473,382 Members | 1,736 Online
Bytes | Software Development & Data Engineering Community
Post Job

Home Posts Topics Members FAQ

Join Bytes to post your question to a community of 473,382 software developers and data experts.

Compressing data with lots of reoccurring streams of consecutive zero bits

Hi there.

First of, this is only for the fun of it, and I have no illusions that it will ever lead anywhere. I simply want to learn and have fun while doing it.

So, I've written a small program, which calculates all primes, using a regular home brewed sieve, within the range of 32 bits, the idea being that nothing more is needed to test values within the 64 bit range.

Every odd number from 1 - 2^32 - 1 is represented in a bitset. True if prime and otherwise false.

The data however takes up 256 mb of memory. This admittedly is hard to do anything about, but compressing and storing the data on disk is of course another matter entirely.

I've been thinking long and hard about the most efficient method of doing so, and have literally spend hours searching for common patterns and all that.

In the end though, only one approach seems to make sense. The thing is that the data contains a whole lots of long strings of zeros (that is bits not characters), all in all taking up around 231 mb of space, in some 230 million intervals.

This has to be hugely compressible, but I simply know way too little about the subject and don't really know where to start.

I'm currently considering some form of compound Hoffman coding, but I'm not entirely sure it's the right approach, and not sure at all how to implement it. I have however generated a list of stream of consecutive zeros and how often they occur, and I think it makes sense.

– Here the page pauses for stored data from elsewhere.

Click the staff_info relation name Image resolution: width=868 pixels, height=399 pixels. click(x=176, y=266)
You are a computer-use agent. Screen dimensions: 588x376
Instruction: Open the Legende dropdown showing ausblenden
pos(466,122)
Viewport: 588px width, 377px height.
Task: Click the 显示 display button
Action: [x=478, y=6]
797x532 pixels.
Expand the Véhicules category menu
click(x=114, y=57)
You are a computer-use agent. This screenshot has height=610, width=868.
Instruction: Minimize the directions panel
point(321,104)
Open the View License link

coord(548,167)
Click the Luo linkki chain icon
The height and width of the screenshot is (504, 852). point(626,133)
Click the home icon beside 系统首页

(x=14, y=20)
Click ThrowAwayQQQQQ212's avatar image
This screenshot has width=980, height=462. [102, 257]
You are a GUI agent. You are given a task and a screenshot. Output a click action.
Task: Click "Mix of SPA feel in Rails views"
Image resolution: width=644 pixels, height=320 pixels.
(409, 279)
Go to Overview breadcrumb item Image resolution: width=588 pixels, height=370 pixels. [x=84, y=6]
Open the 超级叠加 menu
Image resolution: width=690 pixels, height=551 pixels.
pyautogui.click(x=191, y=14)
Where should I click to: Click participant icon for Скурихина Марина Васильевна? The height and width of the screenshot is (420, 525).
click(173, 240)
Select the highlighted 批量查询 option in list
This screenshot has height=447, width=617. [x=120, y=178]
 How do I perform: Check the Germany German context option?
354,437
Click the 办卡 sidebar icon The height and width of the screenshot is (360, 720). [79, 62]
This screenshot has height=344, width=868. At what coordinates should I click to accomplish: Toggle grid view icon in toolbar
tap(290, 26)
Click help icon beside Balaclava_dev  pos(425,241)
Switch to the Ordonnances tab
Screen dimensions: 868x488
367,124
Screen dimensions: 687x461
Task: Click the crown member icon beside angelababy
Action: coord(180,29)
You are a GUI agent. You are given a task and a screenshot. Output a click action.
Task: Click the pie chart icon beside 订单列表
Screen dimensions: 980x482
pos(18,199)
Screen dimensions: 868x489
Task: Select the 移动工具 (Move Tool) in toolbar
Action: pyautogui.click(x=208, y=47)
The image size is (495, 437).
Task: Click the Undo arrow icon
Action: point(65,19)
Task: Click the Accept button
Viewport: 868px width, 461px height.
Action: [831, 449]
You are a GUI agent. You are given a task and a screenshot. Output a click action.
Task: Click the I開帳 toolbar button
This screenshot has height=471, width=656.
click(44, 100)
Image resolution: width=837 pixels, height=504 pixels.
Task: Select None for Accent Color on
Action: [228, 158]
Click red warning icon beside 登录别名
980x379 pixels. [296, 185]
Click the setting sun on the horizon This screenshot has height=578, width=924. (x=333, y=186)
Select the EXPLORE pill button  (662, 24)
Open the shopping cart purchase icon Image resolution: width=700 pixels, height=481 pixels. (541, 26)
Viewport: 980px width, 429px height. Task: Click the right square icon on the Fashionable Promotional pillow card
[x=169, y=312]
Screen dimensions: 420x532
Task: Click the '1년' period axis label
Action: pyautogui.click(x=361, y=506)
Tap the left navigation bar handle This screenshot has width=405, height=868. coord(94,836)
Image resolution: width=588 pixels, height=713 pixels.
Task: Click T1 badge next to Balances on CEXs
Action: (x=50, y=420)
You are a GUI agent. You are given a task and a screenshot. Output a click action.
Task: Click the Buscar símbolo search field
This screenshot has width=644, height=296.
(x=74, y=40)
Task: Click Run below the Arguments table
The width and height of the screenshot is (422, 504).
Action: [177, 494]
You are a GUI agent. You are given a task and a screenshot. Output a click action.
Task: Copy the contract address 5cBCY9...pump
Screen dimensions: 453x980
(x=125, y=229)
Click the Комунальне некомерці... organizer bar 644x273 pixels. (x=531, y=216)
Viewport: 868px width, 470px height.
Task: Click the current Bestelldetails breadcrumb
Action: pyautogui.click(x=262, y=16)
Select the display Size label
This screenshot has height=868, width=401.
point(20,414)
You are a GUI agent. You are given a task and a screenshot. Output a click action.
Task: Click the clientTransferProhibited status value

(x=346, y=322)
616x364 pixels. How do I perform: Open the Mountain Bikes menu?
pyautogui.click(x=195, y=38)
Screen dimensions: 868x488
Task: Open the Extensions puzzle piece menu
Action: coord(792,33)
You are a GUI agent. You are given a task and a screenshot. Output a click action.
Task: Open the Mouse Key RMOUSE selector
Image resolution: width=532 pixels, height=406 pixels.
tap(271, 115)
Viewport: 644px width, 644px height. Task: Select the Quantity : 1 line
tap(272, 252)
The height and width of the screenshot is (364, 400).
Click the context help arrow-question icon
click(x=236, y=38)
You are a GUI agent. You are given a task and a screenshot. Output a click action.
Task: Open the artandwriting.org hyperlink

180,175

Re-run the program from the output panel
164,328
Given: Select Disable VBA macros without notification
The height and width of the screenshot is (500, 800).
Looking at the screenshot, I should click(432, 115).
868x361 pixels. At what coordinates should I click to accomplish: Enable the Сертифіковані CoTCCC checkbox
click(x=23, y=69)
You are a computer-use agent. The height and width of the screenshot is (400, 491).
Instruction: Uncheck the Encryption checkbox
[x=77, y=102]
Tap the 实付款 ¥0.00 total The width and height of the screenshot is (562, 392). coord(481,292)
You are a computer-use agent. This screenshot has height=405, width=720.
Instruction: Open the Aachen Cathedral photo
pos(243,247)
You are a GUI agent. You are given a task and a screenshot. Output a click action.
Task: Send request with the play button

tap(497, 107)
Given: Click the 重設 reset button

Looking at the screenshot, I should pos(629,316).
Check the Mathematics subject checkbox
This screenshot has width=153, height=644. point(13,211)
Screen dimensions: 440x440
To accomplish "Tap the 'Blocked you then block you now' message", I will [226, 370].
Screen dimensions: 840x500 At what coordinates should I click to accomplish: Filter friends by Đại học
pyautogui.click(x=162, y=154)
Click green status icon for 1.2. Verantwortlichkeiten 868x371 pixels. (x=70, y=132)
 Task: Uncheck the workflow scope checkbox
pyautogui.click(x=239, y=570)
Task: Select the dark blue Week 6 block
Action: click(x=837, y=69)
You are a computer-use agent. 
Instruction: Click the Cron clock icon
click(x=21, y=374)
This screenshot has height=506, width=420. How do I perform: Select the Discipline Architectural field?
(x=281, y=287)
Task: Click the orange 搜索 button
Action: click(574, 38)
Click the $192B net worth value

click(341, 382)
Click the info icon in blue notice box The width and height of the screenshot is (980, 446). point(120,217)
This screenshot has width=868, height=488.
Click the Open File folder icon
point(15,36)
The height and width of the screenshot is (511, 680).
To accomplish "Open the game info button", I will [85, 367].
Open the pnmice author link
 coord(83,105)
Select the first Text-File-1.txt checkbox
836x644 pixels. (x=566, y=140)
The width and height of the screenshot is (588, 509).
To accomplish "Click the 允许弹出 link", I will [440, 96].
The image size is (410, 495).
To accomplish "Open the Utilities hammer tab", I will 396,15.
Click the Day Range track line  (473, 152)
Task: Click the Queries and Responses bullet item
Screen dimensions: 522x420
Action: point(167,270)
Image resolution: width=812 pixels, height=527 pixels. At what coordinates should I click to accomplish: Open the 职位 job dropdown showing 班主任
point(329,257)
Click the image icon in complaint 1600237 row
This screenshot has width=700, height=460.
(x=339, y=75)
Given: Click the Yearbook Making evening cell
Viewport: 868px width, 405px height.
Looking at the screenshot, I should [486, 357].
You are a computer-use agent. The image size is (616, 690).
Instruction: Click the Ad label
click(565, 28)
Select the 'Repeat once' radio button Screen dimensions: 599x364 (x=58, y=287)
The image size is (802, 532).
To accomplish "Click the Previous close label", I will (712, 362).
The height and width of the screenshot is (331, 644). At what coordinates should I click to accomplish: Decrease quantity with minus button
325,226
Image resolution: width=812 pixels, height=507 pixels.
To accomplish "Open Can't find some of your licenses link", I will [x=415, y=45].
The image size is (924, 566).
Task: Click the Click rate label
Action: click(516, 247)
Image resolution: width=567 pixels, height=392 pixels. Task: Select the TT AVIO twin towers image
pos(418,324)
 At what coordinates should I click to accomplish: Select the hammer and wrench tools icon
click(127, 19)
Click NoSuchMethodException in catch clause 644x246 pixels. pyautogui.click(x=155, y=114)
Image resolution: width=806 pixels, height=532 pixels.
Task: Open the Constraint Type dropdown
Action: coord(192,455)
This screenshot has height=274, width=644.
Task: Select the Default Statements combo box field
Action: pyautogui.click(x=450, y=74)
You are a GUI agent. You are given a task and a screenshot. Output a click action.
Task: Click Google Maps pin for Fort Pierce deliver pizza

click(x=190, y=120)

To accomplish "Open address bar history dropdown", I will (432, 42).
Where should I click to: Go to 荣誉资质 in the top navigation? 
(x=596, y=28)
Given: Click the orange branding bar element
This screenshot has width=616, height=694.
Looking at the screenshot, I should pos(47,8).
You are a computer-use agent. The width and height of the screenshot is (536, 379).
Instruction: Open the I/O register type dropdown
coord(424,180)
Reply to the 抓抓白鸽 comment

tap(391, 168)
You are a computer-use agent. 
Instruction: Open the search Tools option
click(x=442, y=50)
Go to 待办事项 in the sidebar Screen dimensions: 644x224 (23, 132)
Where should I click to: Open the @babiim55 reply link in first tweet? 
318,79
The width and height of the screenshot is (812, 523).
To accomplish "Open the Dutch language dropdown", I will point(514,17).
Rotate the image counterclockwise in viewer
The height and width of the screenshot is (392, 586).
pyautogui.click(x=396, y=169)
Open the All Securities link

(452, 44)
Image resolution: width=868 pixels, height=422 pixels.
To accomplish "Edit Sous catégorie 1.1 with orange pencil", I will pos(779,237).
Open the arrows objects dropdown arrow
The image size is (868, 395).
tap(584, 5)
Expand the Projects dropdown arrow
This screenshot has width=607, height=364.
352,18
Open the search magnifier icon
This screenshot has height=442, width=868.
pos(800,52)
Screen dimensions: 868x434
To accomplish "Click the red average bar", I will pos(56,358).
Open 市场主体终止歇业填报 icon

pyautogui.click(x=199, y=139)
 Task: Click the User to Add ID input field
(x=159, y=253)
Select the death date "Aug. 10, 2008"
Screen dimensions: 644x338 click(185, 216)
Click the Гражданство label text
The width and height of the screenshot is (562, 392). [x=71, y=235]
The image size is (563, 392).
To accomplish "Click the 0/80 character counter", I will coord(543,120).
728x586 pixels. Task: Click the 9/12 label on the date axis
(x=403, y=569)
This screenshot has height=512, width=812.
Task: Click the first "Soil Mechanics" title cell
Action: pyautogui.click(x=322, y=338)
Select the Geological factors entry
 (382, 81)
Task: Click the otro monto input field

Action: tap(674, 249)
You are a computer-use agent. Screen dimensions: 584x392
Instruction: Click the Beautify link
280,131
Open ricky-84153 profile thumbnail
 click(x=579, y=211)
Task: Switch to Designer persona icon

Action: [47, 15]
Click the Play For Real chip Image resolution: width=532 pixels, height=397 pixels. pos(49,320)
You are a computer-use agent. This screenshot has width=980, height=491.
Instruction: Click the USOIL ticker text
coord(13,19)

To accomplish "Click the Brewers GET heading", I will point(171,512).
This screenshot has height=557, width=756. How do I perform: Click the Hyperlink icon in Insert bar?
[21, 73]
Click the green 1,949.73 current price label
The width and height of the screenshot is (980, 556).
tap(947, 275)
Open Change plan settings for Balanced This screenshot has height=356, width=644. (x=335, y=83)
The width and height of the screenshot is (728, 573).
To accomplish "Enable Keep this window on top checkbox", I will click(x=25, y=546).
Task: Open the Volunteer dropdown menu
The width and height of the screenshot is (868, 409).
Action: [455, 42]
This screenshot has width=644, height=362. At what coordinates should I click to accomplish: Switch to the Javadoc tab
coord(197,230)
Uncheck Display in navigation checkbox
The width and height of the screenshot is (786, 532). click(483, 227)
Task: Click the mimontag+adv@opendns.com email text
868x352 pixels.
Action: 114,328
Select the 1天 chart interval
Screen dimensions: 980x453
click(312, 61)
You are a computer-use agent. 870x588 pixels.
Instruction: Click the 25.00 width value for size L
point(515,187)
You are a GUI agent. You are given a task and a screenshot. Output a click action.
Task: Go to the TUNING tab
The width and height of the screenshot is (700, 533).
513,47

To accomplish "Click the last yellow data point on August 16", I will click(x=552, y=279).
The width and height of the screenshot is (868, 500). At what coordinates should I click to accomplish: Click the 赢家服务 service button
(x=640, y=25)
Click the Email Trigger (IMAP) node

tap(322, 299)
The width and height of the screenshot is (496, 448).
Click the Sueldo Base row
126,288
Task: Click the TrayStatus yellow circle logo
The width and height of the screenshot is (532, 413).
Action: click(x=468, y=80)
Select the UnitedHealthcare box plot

Expand|Select|Wrap|Line Numbers
  1. Number of consecutive zeros and number of occurrences:
  2.   2: 22851920|  3: 10204618|  4: 13227107|  5: 17178814
  3.   6:  9537739|  7:  7203001|  8: 13186171|  9:  7297439
  4.  10:  6257057| 11:  9566572| 12:  4581564| 13:  4994988
  5.  14:  9078006| 15:  2892527| 16:  3044808| 17:  5013791
  6.  18:  2373033| 19:  2822346| 20:  4222840| 21:  1740263
  7.  22:  1509880| 23:  2624423| 24:  1504728| 25:  1140228
  8.  26:  1916025| 27:   999131| 28:   862089| 29:  1795026
  9.  30:   569130| 31:   580761| 32:  1076487| 33:   443027
  10.  34:   635301| 35:   651041| 36:   322809| 37:   289021
  11.  38:   554641| 39:   287223| 40:   203909| 41:   425884
  12.  42:   154057| 43:   160181| 44:   325950| 45:   110541
  13.  46:   101330| 47:   179534| 48:    94932| 49:    99012
  14.  50:   132684| 51:    61061| 52:    53934| 53:    93571
  15.  54:    56929| 55:    44838| 56:    69166| 57:    29504
  16.  58:    29007| 59:    62466| 60:    19971| 61:    20185
  17.  62:    38812| 63:    14024| 64:    19315| 65:    24588
  18.  66:    10598| 67:     9393| 68:    18000| 69:    11242
  19.  70:     6786| 71:    11614| 72:     4993| 73:     5492
  20.  74:    11316| 75:     3611| 76:     4497| 77:     6341
  21.  78:     2622| 79:     3059| 80:     4086| 81:     1961
  22.  82:     1732| 83:     3871| 84:     1856| 85:     1232
  23.  86:     2207| 87:     1027| 88:      905| 89:     2006
  24.  90:      784| 91:      686| 92:     1070| 93:      425
  25.  94:      667| 95:      739| 96:      354| 97:      382
  26.  98:      648| 99:      315|100:      232|101:      413
  27. 102:      173|103:      170|104:      419|105:      124
  28. 106:       99|107:      188|108:       81|109:      114
  29. 110:      110|111:       66|112:       56|113:       87
  30. 114:       56|115:       32|116:       89|117:       32
  31. 118:       34|119:       56|120:       22|121:       18
  32. 122:       28|123:       17|124:       15|125:       25
  33. 126:        6|127:       10|128:       16|129:        8
  34. 130:        8|131:       10|132:       10|133:        5
  35. 134:       10|135:        2|136:        2|137:        7
  36. 138:        1|139:        4|140:        6|141:        3
  37. 142:        2|143:        5|144:        5|145:        3
  38. 151:        1|152:        1|154:        1|159:        1
  39. 167:        2|             |             |             
When all that is said, I'm mostly just interested in general advice. Have I missed any appropriate compression algorithms, do you have any ideas or advice, and so on and so forth.


Best regards.
Jun 15 '15 #1

✓ answered by Rabbit

I can't say I fully understand your compression scheme. But I pulled up my old LZW implementation and created an article from it.
http://bytes.com/topic/access/insigh...pt#post3792741

7 3763
Rabbit
12,516 Expert Mod 8TB
Why store a bitset? Primes are rare, instead of storing the result of everything and whether or not it is a prime, instead, store just the prime numbers and check against that array of numbers.
Jun 15 '15 #2
If I were to store all primes as you suggest, it would amount to 203.280.221*4 bytes, or ~756 mb, or twice that if you opt for 64 bit variables. Already that's a 300% (or 600%) argument against your suggestion. Furthermore, although I cannot be sure as I know little of such things, I think that the possibility of compressing said data would be vastly reduced.
Also, the approach I'm using of generating the initial range of primes, I believe, is more faster.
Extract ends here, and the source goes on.